## Set problem
Express the entries below, starting at the line that contains "Open the 'Дерево" and ending at the line that contains "point(86,580)", as a Markdown table with the columns Row and Line. Number each line in the Row column, put its text in the Line column, and leave out any blank lines.

Stored entries
**********

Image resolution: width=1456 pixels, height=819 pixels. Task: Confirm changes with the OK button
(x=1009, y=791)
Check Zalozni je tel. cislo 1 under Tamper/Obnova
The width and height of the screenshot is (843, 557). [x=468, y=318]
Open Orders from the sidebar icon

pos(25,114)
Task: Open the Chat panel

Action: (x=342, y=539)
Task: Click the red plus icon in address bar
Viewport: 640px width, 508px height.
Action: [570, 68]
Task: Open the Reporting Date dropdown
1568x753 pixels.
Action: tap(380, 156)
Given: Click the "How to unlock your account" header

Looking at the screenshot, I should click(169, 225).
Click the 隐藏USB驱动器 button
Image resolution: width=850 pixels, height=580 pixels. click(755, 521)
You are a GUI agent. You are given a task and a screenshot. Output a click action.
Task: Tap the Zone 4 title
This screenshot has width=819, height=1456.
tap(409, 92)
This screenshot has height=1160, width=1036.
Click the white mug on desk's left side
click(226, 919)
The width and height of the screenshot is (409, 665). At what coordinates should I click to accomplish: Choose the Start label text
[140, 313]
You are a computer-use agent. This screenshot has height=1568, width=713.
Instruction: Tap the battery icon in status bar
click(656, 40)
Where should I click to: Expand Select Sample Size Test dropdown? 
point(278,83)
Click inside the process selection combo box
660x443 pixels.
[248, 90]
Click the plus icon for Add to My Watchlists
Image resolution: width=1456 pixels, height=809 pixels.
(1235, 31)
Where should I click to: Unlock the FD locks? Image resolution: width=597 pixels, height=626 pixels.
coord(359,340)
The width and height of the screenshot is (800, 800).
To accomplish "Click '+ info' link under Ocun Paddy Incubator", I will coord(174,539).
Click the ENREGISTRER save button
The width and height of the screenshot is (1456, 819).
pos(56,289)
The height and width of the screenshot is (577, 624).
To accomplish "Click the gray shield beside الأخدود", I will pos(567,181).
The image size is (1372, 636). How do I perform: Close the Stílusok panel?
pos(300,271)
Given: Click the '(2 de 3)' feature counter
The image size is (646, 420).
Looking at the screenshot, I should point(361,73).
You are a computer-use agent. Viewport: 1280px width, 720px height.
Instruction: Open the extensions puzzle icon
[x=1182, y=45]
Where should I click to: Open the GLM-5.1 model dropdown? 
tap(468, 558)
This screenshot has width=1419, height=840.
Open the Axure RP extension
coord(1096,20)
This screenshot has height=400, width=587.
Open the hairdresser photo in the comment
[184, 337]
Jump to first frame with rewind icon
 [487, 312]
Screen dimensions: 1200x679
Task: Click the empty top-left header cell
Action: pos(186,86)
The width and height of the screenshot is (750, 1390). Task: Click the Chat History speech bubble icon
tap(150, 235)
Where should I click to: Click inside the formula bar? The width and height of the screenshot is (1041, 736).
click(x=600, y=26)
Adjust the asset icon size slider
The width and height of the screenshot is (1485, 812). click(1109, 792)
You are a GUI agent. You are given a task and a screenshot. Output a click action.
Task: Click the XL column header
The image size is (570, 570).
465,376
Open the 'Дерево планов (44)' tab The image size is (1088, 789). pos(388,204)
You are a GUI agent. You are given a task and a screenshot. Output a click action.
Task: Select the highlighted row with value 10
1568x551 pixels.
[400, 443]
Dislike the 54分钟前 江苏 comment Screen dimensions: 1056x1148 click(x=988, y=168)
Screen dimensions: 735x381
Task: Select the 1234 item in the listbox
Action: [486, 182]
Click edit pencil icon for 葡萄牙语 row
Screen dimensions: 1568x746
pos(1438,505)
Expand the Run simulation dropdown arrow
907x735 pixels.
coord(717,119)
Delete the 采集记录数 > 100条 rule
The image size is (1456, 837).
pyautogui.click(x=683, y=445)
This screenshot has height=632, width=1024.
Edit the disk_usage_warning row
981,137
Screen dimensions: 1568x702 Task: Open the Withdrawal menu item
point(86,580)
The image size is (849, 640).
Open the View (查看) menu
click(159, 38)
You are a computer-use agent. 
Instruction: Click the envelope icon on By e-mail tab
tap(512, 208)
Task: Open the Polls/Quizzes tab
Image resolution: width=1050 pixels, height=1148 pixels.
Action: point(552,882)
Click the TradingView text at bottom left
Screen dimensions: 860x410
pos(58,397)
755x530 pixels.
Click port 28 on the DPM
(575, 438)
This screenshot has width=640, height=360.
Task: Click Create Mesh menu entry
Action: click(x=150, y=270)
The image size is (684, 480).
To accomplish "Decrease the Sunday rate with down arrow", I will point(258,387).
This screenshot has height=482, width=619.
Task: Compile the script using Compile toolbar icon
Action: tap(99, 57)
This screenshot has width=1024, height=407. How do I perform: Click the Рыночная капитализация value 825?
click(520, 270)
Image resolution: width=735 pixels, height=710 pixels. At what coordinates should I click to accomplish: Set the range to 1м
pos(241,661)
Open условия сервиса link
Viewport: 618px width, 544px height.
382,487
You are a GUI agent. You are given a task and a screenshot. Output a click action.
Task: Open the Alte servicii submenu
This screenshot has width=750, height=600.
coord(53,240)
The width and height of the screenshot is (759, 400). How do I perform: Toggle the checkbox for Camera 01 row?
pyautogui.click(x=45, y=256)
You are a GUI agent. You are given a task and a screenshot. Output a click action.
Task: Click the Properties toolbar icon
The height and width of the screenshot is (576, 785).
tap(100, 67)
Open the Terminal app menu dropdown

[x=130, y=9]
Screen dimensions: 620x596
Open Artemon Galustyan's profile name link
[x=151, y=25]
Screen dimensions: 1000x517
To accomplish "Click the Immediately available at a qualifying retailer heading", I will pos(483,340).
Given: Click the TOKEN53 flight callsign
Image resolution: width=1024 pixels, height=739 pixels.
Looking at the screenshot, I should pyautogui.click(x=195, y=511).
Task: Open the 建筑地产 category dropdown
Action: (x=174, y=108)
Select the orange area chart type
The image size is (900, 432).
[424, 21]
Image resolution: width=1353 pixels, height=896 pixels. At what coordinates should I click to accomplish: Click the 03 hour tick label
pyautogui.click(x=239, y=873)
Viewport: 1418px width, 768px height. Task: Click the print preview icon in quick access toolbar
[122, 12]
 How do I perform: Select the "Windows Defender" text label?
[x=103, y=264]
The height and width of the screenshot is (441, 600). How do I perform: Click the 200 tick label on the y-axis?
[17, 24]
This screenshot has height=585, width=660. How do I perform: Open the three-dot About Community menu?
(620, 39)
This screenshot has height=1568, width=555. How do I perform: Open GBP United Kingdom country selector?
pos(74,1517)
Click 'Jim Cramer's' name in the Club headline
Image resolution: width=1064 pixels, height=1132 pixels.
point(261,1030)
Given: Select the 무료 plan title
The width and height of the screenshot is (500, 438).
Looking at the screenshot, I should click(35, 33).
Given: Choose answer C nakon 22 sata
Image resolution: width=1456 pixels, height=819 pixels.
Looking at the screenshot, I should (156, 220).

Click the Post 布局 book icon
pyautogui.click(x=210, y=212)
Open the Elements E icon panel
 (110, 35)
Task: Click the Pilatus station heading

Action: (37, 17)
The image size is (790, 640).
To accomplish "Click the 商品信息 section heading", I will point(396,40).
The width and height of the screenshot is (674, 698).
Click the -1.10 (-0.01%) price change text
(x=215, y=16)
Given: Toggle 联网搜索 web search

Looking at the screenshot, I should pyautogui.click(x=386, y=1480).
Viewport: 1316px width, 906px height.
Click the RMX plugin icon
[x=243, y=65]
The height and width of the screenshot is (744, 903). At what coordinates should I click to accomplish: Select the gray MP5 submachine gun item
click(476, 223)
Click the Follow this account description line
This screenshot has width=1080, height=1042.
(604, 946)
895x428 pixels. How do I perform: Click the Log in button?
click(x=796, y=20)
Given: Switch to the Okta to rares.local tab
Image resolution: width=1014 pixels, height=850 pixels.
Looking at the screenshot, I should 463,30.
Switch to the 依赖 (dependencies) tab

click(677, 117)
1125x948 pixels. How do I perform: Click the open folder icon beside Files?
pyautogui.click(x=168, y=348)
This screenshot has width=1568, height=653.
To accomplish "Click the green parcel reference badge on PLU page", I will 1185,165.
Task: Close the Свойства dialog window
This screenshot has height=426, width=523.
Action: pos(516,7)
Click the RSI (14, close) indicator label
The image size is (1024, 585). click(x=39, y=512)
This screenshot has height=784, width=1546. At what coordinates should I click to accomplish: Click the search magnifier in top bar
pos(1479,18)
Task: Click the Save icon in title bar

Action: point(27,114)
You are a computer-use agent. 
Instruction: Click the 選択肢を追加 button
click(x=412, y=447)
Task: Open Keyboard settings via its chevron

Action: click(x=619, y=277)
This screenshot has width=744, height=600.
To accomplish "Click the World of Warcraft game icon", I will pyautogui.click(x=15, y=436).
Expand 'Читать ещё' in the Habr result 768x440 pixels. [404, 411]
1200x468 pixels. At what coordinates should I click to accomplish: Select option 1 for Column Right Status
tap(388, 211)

**********

## The reply
| Row | Line |
|---|---|
| 1 | Open the 'Дерево планов (44)' tab The image size is (1088, 789). pos(388,204) |
| 2 | You are a GUI agent. You are given a task and a screenshot. Output a click action. |
| 3 | Task: Select the highlighted row with value 10 |
| 4 | 1568x551 pixels. |
| 5 | [400, 443] |
| 6 | Dislike the 54分钟前 江苏 comment Screen dimensions: 1056x1148 click(x=988, y=168) |
| 7 | Screen dimensions: 735x381 |
| 8 | Task: Select the 1234 item in the listbox |
| 9 | Action: [486, 182] |
| 10 | Click edit pencil icon for 葡萄牙语 row |
| 11 | Screen dimensions: 1568x746 |
| 12 | pos(1438,505) |
| 13 | Expand the Run simulation dropdown arrow |
| 14 | 907x735 pixels. |
| 15 | coord(717,119) |
| 16 | Delete the 采集记录数 > 100条 rule |
| 17 | The image size is (1456, 837). |
| 18 | pyautogui.click(x=683, y=445) |
| 19 | This screenshot has height=632, width=1024. |
| 20 | Edit the disk_usage_warning row |
| 21 | 981,137 |
| 22 | Screen dimensions: 1568x702 Task: Open the Withdrawal menu item |
| 23 | point(86,580) |